• Task item: List each line of the data that holds the string "from".

====

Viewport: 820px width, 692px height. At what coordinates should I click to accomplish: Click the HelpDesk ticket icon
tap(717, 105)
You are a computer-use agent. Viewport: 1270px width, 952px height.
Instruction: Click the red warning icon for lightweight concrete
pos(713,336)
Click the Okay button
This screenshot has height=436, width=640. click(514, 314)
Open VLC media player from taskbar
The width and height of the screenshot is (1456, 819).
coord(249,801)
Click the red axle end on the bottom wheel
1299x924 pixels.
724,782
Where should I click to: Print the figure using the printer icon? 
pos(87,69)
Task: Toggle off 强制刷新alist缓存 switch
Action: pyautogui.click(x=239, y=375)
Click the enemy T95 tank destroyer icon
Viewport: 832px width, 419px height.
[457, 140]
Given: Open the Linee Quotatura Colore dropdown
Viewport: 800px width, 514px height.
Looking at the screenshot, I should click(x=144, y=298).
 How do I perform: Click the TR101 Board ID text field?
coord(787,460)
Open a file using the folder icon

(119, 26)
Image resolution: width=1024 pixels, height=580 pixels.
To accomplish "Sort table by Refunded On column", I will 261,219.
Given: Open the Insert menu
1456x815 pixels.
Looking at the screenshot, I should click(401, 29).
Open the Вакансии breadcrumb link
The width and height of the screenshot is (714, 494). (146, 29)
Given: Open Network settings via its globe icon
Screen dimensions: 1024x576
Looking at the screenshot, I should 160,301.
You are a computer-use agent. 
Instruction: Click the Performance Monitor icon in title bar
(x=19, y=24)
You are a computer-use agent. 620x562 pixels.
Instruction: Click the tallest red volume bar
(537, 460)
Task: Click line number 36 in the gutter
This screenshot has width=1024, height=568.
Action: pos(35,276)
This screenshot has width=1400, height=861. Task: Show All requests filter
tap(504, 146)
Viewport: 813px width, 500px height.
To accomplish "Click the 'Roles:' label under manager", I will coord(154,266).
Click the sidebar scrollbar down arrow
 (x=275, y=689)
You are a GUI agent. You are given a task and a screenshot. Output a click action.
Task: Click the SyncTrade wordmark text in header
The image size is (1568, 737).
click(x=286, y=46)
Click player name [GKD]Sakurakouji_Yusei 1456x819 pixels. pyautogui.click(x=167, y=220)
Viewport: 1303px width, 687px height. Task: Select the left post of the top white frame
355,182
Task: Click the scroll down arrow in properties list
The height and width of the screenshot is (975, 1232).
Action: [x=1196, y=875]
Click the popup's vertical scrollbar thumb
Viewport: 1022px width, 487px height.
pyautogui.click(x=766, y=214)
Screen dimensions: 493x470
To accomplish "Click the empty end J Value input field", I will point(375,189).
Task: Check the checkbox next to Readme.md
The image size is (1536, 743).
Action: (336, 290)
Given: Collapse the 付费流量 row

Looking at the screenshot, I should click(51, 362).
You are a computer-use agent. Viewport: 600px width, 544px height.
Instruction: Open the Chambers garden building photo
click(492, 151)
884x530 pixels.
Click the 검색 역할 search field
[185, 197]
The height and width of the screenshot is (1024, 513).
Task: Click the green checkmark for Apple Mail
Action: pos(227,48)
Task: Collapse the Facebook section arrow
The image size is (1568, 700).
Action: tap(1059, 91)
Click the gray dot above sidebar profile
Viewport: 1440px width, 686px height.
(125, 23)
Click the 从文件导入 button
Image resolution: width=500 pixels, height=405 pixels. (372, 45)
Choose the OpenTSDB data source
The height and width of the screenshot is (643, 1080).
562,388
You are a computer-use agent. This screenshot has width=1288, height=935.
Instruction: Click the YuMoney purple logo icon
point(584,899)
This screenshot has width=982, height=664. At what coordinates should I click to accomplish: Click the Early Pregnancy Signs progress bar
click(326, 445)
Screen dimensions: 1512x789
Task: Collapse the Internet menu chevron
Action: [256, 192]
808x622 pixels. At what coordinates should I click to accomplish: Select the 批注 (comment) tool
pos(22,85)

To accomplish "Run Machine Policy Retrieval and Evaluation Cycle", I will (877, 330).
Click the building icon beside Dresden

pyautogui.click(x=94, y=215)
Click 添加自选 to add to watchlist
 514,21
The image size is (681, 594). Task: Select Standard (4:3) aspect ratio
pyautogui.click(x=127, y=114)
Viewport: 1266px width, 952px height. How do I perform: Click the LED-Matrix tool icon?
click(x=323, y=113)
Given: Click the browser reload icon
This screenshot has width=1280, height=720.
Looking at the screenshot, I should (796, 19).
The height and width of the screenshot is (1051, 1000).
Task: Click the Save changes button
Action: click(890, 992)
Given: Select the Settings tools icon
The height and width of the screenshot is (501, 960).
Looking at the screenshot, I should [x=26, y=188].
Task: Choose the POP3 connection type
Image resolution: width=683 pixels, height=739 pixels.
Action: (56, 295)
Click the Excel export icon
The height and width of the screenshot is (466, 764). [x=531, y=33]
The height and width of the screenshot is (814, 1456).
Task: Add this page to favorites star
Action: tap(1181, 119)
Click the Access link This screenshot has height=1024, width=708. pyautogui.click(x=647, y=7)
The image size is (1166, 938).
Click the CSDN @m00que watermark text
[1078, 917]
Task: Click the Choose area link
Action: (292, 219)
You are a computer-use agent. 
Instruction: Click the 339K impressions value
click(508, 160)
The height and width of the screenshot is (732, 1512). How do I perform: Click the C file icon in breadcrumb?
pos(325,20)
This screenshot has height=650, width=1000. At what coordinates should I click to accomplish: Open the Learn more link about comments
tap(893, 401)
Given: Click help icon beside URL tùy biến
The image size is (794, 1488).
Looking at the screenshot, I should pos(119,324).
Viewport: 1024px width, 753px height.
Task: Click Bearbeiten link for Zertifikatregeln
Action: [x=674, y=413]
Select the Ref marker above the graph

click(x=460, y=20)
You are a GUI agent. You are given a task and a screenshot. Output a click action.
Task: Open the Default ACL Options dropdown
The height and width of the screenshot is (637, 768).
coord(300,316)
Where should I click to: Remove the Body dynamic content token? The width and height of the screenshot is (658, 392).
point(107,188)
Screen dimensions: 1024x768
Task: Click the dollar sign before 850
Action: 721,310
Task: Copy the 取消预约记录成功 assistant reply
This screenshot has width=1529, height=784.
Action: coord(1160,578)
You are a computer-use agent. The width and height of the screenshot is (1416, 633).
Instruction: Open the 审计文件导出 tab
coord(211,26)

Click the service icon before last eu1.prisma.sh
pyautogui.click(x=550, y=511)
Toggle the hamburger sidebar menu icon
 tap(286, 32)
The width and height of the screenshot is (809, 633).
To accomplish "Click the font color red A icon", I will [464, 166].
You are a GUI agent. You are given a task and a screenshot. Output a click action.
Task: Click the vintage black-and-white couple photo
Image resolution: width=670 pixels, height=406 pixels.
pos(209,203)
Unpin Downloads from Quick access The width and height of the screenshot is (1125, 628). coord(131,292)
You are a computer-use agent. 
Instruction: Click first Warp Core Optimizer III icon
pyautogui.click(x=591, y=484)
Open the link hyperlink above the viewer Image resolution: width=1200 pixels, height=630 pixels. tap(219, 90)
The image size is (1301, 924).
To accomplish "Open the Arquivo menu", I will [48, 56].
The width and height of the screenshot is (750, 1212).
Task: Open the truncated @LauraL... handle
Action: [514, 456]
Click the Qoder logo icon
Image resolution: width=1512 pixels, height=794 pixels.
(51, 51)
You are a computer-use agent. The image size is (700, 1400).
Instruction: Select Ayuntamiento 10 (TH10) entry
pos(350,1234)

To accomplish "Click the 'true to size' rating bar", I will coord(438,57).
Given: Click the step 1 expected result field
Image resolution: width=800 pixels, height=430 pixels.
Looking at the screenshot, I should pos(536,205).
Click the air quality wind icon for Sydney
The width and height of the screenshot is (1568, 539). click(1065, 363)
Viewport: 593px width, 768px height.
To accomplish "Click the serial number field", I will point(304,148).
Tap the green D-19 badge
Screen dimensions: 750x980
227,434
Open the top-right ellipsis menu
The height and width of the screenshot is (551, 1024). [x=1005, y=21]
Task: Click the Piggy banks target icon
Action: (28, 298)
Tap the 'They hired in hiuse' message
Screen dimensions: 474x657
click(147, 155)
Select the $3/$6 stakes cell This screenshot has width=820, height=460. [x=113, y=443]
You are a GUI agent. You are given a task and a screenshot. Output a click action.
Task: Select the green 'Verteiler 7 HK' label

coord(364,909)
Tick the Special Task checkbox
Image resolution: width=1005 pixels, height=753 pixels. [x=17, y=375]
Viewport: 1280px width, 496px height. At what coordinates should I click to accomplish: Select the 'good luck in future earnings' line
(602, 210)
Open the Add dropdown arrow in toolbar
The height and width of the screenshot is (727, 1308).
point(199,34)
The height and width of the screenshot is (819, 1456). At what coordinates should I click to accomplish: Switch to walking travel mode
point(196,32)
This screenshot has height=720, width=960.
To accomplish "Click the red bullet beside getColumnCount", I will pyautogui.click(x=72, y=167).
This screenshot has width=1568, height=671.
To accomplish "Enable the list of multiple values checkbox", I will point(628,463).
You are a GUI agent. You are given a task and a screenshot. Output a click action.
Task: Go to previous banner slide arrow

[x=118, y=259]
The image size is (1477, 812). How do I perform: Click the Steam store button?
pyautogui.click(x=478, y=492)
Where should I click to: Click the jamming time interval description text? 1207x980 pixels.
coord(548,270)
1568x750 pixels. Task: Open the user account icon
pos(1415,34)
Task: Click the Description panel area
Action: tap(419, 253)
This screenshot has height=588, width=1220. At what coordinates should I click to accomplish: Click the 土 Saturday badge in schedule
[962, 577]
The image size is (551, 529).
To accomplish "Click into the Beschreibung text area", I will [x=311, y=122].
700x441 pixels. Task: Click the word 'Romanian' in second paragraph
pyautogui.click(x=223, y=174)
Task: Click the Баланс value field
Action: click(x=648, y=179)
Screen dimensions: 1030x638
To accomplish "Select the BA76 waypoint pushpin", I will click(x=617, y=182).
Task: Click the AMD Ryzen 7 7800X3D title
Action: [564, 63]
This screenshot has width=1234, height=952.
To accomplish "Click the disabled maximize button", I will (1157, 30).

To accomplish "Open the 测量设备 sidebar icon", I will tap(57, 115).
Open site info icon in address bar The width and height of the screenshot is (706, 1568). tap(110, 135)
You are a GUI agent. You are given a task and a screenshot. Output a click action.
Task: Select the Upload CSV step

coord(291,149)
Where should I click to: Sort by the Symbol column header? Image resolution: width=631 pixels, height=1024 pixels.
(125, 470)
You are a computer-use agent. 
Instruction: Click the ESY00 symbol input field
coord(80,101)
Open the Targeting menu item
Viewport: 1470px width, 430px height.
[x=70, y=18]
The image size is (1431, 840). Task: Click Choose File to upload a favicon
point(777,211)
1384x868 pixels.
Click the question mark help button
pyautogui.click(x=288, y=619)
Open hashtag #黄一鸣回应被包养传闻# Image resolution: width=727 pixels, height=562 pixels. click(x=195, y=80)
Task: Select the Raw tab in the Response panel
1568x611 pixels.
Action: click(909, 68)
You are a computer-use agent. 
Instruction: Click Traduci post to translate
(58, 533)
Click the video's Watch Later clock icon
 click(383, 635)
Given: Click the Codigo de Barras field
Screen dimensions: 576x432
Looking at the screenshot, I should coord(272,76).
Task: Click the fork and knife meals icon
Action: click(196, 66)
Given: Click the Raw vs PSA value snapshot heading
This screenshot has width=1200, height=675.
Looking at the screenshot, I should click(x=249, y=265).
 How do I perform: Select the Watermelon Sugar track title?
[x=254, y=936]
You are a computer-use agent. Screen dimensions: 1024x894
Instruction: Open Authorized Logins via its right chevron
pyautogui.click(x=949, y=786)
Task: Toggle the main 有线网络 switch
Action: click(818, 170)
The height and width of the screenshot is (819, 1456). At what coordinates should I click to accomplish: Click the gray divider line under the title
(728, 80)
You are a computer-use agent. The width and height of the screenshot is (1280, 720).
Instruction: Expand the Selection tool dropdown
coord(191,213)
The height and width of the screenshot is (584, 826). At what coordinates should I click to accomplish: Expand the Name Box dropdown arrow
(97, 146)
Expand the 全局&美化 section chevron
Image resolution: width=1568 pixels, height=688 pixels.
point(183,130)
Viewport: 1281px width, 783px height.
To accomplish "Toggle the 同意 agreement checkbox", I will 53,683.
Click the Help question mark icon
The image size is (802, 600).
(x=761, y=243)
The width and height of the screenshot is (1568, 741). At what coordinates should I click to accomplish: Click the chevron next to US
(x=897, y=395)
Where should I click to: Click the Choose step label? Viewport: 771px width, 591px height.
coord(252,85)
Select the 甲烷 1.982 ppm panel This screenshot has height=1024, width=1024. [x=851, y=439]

====

• Task solution:
Open VLC media player from taskbar
Unpin Downloads from Quick access The width and height of the screenshot is (1125, 628). coord(131,292)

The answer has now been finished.